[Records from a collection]
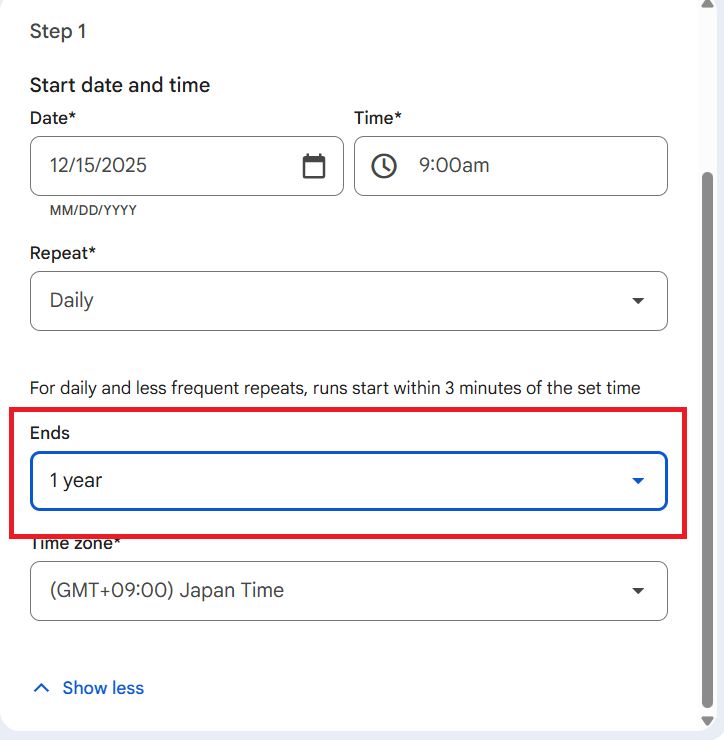Click the clock icon in Time field
The width and height of the screenshot is (724, 740).
[384, 166]
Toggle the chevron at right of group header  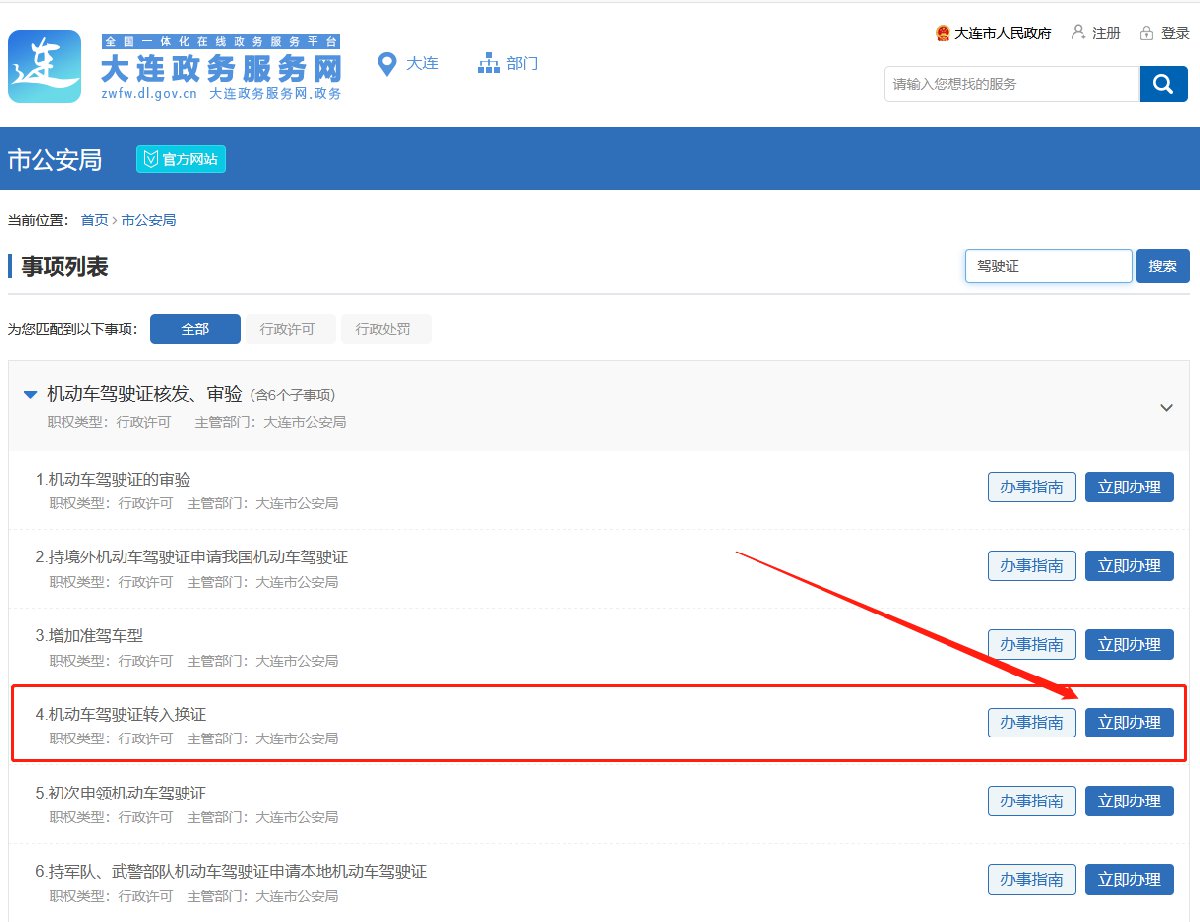[1165, 408]
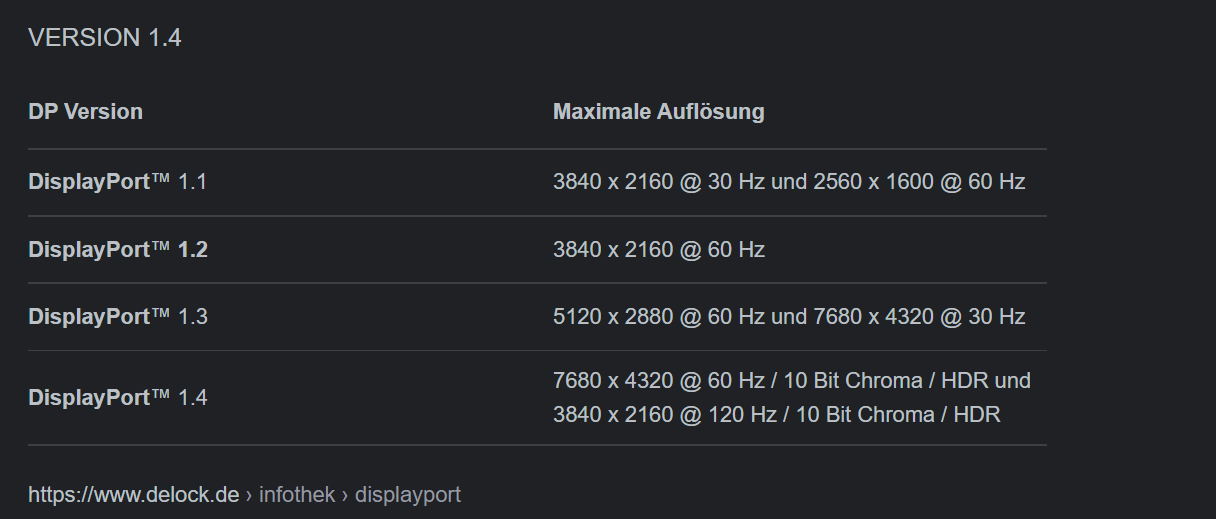
Task: Click the 5120 x 2880 @ 60 Hz text
Action: click(x=659, y=316)
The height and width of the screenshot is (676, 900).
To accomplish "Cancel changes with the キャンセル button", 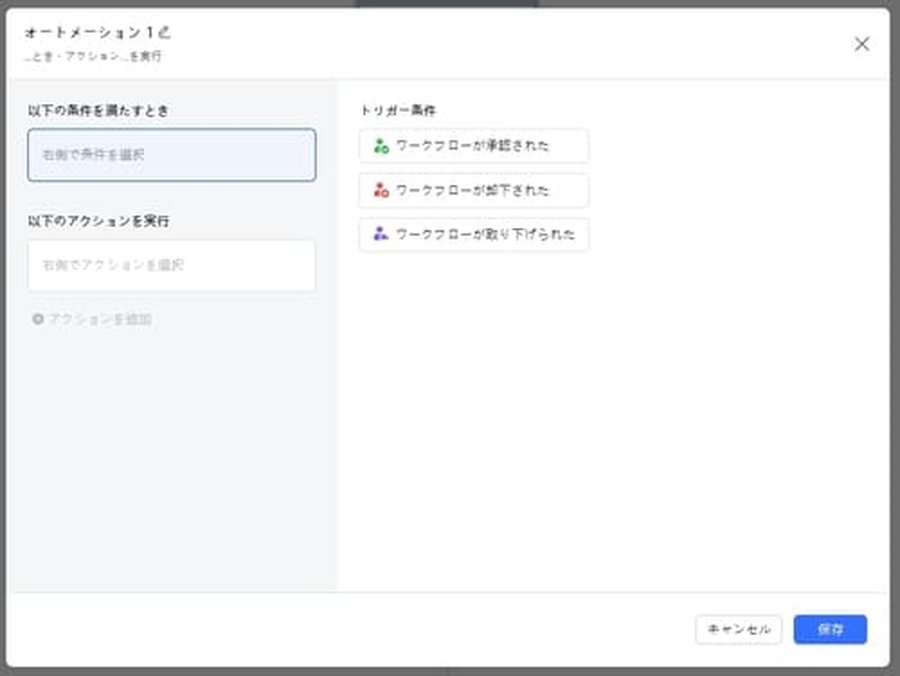I will click(x=738, y=629).
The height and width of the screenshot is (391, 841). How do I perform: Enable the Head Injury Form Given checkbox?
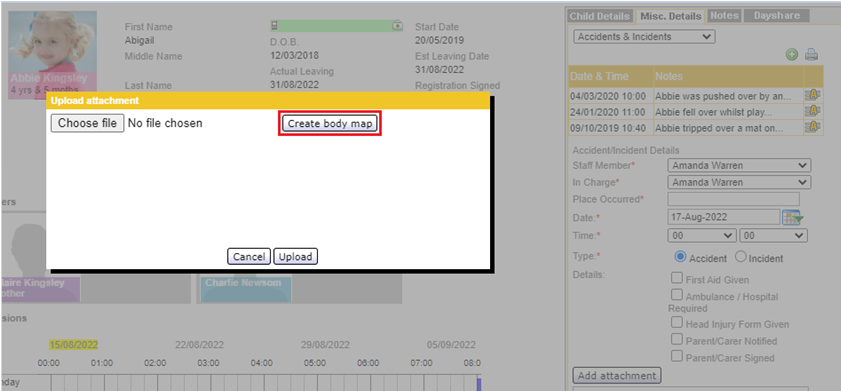pos(677,323)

--- Try it ---
Restate, exactly as they appear, the line with "The height and width of the screenshot is (391, 841)." and all the lines after it up to the end of the data above; images do not belong in the copy.

--- Completed exercise ---
The height and width of the screenshot is (391, 841). How do I perform: Enable the Head Injury Form Given checkbox?
pos(677,323)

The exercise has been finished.